Glasson Jean-Paul · Nationalrat · Freiburg · Freisinnig-demokratische Fraktion · 2001-09-20

Wortprotokoll

Le Conseil des Etats a adopté, comme premier Conseil, le projet de modification du Code civil suisse tendant à une tenue informatisée des registres de l'état civil. Votre Commission des affaires juridiques a suivi en tous points la mouture sortie de l'examen du Conseil des Etats. Celui-ci a corrigé la version du Conseil fédéral en matière de financement seulement. Nous y reviendrons.

De quoi s'agit-il? Aujourd'hui, au début du XXIe siècle, les offices suisses de l'état civil - il y en a environ 1750 - tiennent encore les registres des naissances, mariages, décès et reconnaissances d'enfants avec des moyens conventionnels. Cela se fait au lieu de survenance de l'événement. De plus, lesdits offices s'occupent du registre des familles qui transcrit les faits au lieu d'origine des citoyens suisses.

Il est temps de passer à l'ère de l'informatique. Ce sera fait avec Infostar, solution qui exploitera les registres pour toute la Suisse, avec gestion par la Confédération d'une banque de données centrale pour les cantons et les offices de l'état civil. Au fait, il n'y a pas de changement de répartition des compétences, mais cette solution permet de limiter les risques d'erreurs, en diminuant notamment les doubles enregistrements.
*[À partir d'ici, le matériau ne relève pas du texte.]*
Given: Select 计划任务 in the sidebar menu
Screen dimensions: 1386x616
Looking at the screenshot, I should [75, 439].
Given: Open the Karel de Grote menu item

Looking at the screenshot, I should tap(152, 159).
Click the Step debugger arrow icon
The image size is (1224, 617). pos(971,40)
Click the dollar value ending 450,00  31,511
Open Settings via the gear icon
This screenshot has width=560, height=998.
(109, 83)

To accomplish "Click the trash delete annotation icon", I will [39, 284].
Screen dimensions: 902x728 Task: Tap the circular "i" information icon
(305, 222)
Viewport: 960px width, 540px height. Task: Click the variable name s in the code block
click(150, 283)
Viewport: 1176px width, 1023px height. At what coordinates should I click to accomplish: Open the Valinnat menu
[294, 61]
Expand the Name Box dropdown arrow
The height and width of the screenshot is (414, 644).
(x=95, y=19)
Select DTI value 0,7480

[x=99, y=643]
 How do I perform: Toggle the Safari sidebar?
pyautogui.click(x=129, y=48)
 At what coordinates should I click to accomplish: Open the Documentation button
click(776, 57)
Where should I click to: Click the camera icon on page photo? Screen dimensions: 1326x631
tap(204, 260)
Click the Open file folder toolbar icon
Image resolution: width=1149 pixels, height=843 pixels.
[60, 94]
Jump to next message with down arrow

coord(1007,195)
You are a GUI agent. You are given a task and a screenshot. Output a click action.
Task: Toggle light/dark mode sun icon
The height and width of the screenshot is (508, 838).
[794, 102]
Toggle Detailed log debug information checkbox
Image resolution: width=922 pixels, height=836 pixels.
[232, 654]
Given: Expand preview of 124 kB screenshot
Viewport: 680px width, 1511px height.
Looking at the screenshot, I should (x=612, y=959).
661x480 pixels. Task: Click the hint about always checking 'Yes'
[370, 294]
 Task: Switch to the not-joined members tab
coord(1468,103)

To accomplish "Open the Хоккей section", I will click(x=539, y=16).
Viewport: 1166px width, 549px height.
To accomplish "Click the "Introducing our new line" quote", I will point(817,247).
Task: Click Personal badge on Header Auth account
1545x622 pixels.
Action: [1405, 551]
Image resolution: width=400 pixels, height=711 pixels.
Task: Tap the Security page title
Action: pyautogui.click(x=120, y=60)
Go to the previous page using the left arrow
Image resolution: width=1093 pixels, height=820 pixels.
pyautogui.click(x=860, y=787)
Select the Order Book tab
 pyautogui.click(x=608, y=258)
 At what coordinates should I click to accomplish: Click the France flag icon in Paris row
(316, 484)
Pour pouvoir réaliser cette modernisation, il faut bien entendu créer une base légale pour cet Infostar. Ce sera donc chose faite avec la modification du Code civil que vous avez sous les yeux et qui n'a pas fait l'objet de contestation de principe. Dorénavant, les registres de l'état civil, actuellement tenus sur papier, seront gérés par système informatisé. La Confédération met les autorités de l'état civil en réseau et crée la banque de données centrale Infostar. Les inscriptions seront donc faites par voie électronique, mais restent du ressort des autorités de l'état civil. Le registre des familles sera remplacé par un registre de l'état civil contenant des données sur les individus. Dans les faits, les données seront saisies dans le registre au lieu de survenance de l'événement, comme jusqu'ici, et automatiquement, les inscriptions figurant dans le registre de l'état civil du lieu d'origine seront adaptées.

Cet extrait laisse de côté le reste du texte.